There comes a point in nearly every business’s life when getting funding is a necessity. At this fateful moment, there may also be a realization that a certifiably insane number of capital sources are out there. Most of these will not be a good fit, and each will have their set of strings, checklists and “arrangements” attached.
As a heroic business owner that just gets stuff done, you muster as much strength as you can and say “bring it” expecting you’ll get to the other side with cash in hand, alongside a moderately-understood agreement.
Maybe that will work out.. Or maybe there’s a landmine hidden in the pile of cash timed to go off at month 12, 36, or 60.
Have no fear! A little planning can go a long way in arranging an equitable deal and a reputable funding path.
Here’s a handful of questions to get the juices flowing:
Why am I raising money?
Basic, right? Don’t be fooled. If you plan on convincing others to give you money, you’re going to need specific goals for this specific stage of your business. “Because I have a great business idea” is not going to cut it. You may have a historically successful business, and need a bridge through a down period (COVID, anyone?). Maybe you’ve built a solid business and need resources to scale or expand your product line. You could be ready to “pull chips off the table” and want to see your options. Whatever the reason, know it and be prepared to talk about it.

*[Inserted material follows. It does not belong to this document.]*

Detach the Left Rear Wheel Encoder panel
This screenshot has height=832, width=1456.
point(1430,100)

What will I use the money for?
One layer deeper from your “why” is your use of funds. Specifically, how will you deploy the capital raised to meet your goal? This could be new equipment, hiring salespeople, ramping up marketing, or investing in technology. Answers to this question can vary widely, but having a plan you can strongly defend is a must.

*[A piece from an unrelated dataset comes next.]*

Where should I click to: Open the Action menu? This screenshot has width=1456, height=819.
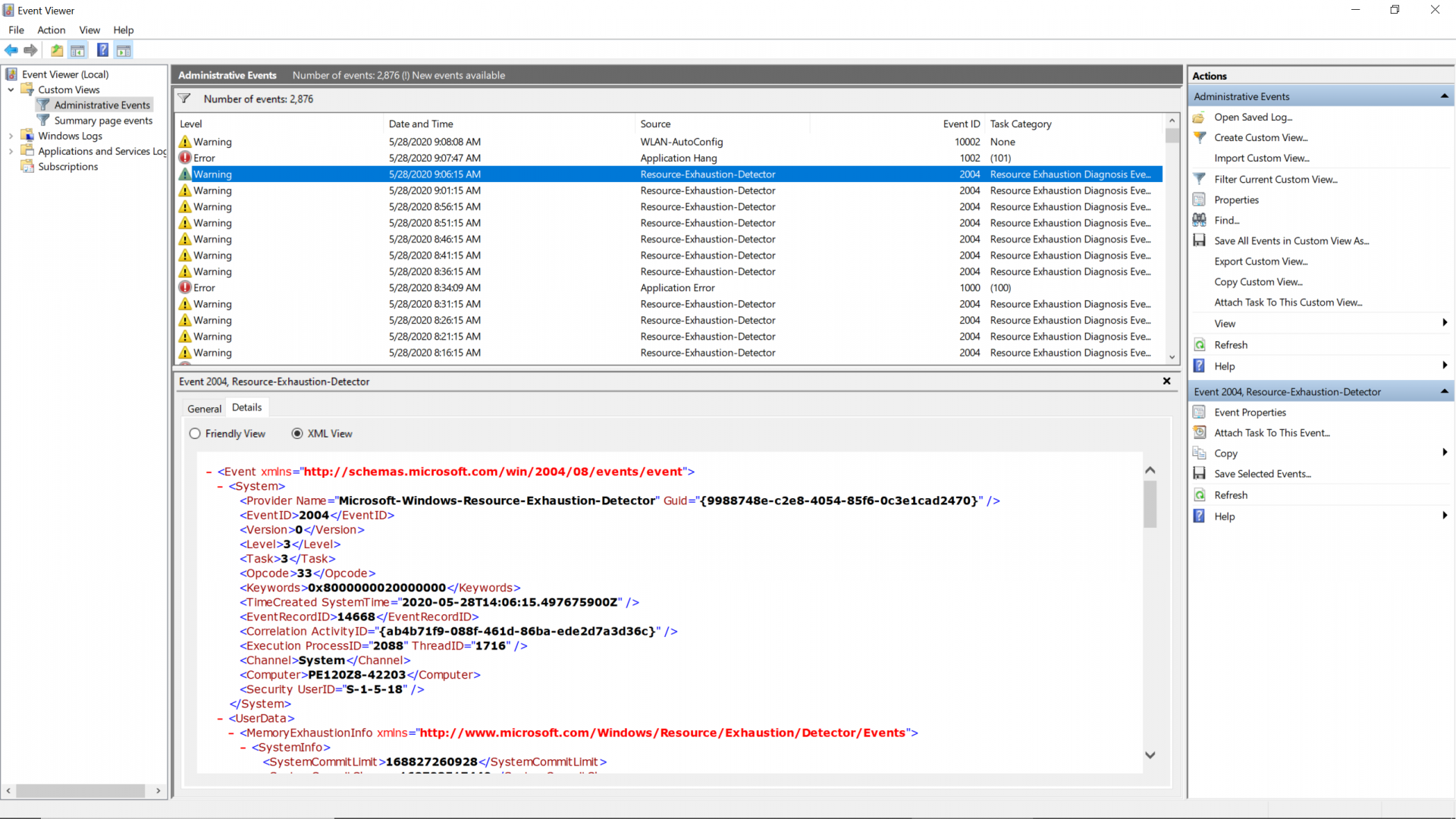click(x=51, y=30)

Where will my company be after I use these funds?
Sustainable profitability! (as the clouds part to the accompaniment of an angelic chorus). Well done. Or maybe the plan is working and you’re looking to grow faster. Or nothing worked and you’re in a hole (probably not. But maybe).
What will lenders/investors want from me?
Enter “The terms”. This is your own personal dance with the market rate. What level of reward is required for the risk your capital backers are taking? What value have you created so far and what is the future potential? If these questions sound impossible to answer, you’re not alone. While putting a price tag on your work and your business is rarely an easy task, it is an important one. It doesn’t have to be every person’s cup of tea, but you must have terms (e.g. security type, target return and expected timeline) that can get you in front of potential investors.
Am I willing to give them what they want?
If you’ve figured out what investors want, that’s half the battle. There is the obvious target return, but don’t discount the mission and vision of what you’re doing. Many investors back concepts and causes they believe in, not just to get a paycheck. With a little research and a few questions you can usually figure out a potential investor’s thesis and what they’re interested in backing. If you’re willing to give them what they want, then eureka! We have a match.
Not all capital is created equal. Getting funding creates a new business partnership, and trust is foundational between partners. Make sure you ask the right questions before you take on outside dollars. Your funding arrangement can be jet fuel in the tank or a tether to the launchpad. Choose wisely!